The Sprint damper body is a beautiful, anodized red colour to match the 2001, but unfortunately it's hidden behind the left fairing. To adjust damping level, you have to take off the inner fairing panel. Fortunately, it's a set once kind of thing.

Testing this setup is very easy. Without the damper, there's hands-off wobble at 80kph. Even with the damper clicked to minimum setting, it's gone. This level of damping is not noticeable for normal steering inputs. I think all bikes should have one.

Using a steering damper allows the choice of front tire to be made for reasons of traction, responsiveness and comfort, rather than energy absorption to control wobble.

It also gets around using the steering head bearing friction as a damping mechanism. So now the bearing is set the way the factory recommends, no play, no preload; with the front wheel off the ground it falls to the side under its own weight.
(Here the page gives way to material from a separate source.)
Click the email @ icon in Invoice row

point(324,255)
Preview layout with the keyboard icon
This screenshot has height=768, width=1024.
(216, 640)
And because of the damper, there's still no wobble.

Rebuild (Dec. 2016)

Ever since I first received the used Sprint damper, there was a half inch dead spot in the damping, and a sloshing noise meaning a sizeable air space. This is not as critical as it sounds because the damper is installed at an angle, so the air bubble is up at the end of travel and doesn't affect damping in the mid-stroke straight-ahead position. It still damped ok and the seals didn't seem to be leaking so I decided to try my hand at improving the beast.

Getting the end bits out is straightforward. The rubber end cap comes out easily, just a friction fit, and then the little felt washer. Then there's a snap ring. After that, there's an aluminum washer, O-ring, metal seal (with inner and outer O-rings), and finally a bushing.
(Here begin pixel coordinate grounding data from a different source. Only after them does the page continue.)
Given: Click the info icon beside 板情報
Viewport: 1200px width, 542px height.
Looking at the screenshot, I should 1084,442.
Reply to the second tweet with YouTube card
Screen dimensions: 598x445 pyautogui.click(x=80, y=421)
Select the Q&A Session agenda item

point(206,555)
Inside the tube is the piston valve (not shown) that actually does the damping. If you disassemble completely, the little plastic ring on the valve pops out of its groove and is hard to get back into the tube. Found I had to reshape the plastic ring by finger squeezing.

Emptied out the old oil, reinstalled the seal etc. at one end and filled with nice red ATF. Stroke to get the oil down, air up. After installing the bushing, oil oozed up and I removed all but maybe 1/16" above the bushing. Then dropped in the seal outer O-ring and pushed in the metal seal, all this to make sure there's no air. Then the O-ring, washer and snap-ring.

It looks like the O-rings between the washers and the metal seal are there to act as springs and compensate for thermal expansion.

So I curse either the factory or a previous owner. But now, it's smooth and silent.